RBNZ: As widely expected, the Reserve Bank of New Zealand hiked rates by 50bp to 4.75%. The RBNZ still sees the peak rate at 5.5% but now thinks they will reach it in the fourth quarter of 2023 instead of the third. The central bank is yet to fully assess the impacts from Cyclone Gabrielle that hit the island state last week. While its impact on economic growth near term will be negative, it may also cause supply side bottlenecks and add to capacity constraints in the construction sector, which would be inflationary. For now, the markets are pricing in a 40% probability of a 50bp hike in April.
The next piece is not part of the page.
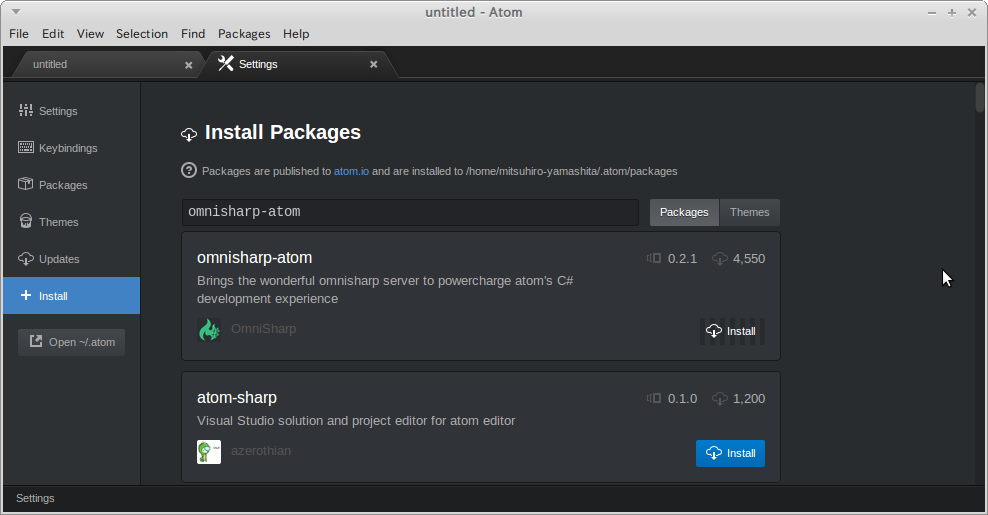
Task: Close the Settings tab
Action: (x=374, y=64)
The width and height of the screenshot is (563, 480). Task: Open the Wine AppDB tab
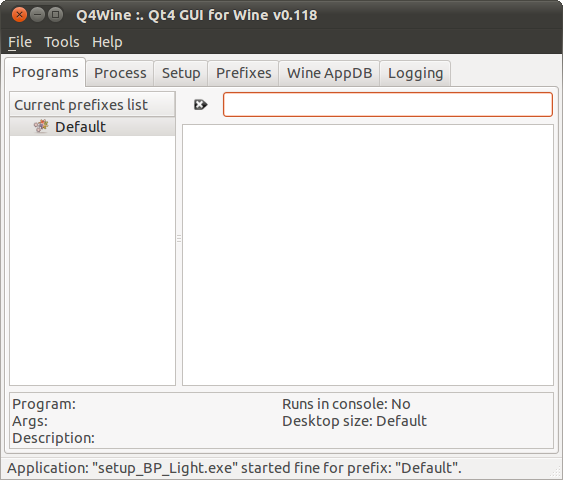(329, 73)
US data: US February Flash PMIs continued the streak of upside macro data surprises, as the manufacturing index edged higher to 47.8 (Jan. 46.9) and the services index rebounded back to growth territory at 50.5 (Jan 46.8). Notably, output price and employment indices ticked higher, although input price pressures eased. Even though the January NFP figures were most likely supported by positive seasonality, overall labour market conditions appear to have remained strong in February as well. January home sales disappointed by declining modestly, but the strong PMIs were enough to support another leg higher in US yields, while the S&P500 had the worst day of the year so far (-2.0%). Market fully prices in 3x25bp Fed hikes by summer, and around 15-20% probability of Fed moving back to 50bp hikes in March. We think the latter still appears unlikely, but keep a close eye on inflation expectations for further signs of more persistent inflation risks.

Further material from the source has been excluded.